One of the most significant problems is that the program allows non-binding bids, which means that providers can submit unrealistically low bids that are then used to calculate the prices for products and services, but the bidders have no commitment to sign contracts for the amounts of their bids. Yet, these bids are still used in the formula that sets prices.

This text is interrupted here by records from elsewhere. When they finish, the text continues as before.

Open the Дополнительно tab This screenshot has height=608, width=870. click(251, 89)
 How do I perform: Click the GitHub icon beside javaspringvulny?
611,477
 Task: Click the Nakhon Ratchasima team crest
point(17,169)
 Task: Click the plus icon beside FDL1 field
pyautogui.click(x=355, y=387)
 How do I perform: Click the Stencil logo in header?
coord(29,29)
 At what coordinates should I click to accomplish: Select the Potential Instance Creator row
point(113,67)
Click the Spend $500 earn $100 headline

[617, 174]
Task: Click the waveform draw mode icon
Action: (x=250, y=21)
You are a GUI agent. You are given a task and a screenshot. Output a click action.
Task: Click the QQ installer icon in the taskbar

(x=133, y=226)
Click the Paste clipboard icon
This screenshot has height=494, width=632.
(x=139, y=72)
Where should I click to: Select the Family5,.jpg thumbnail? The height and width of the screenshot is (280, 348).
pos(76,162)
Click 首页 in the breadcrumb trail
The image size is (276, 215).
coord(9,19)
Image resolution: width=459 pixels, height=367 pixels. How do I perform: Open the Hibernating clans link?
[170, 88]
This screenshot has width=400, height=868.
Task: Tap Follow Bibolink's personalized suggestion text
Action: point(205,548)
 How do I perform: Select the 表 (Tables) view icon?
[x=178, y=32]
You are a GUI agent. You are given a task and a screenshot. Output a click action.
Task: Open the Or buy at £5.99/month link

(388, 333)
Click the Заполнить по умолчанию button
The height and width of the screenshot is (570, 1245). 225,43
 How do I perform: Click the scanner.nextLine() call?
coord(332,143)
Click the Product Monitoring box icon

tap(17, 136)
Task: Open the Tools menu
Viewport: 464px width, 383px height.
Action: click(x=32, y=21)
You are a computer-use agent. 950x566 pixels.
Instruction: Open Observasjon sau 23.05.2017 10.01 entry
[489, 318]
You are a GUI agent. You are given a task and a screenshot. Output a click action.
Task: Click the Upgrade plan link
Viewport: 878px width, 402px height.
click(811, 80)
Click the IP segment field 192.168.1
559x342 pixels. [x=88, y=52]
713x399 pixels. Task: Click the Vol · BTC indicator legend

When CMS announced earlier this year an average 45 percent price cut for most HME items and 72 percent for diabetic testing supplies, many providers were forced to lay off workers, close their businesses, or no longer service Medicare patients. In addition, Medicare beneficiaries report instances where new providers contracted under the initial stage of the bidding program were endangering their health by not providing either the equipment or the level of service they had received previously.
Lawmakers in Congress, as well as providers and consumer advocates, urged CMS to suspend the bidding program so that it could address mounting problems. Instead, CMS expanded it from nine to 91 metropolitan areas across the country on July 1.

AAHomecare has filed a federal lawsuit asking for expansion of the program to be stopped, saying it violated its own rules by allowing companies without proper state and local licenses to submit bids and later win contracts to provide goods and services to Medicare beneficiaries.

“It’s clear that the bidding program is doing a disservice to Medicare beneficiaries,” said Tyler Wilson, president of AAHomecare. “We urge Congress to take action and suspend the program until the problems are fixed. Maybe lawmakers will listen to their constituents, people like William Welch, who deserve to be treated with dignity and respect.”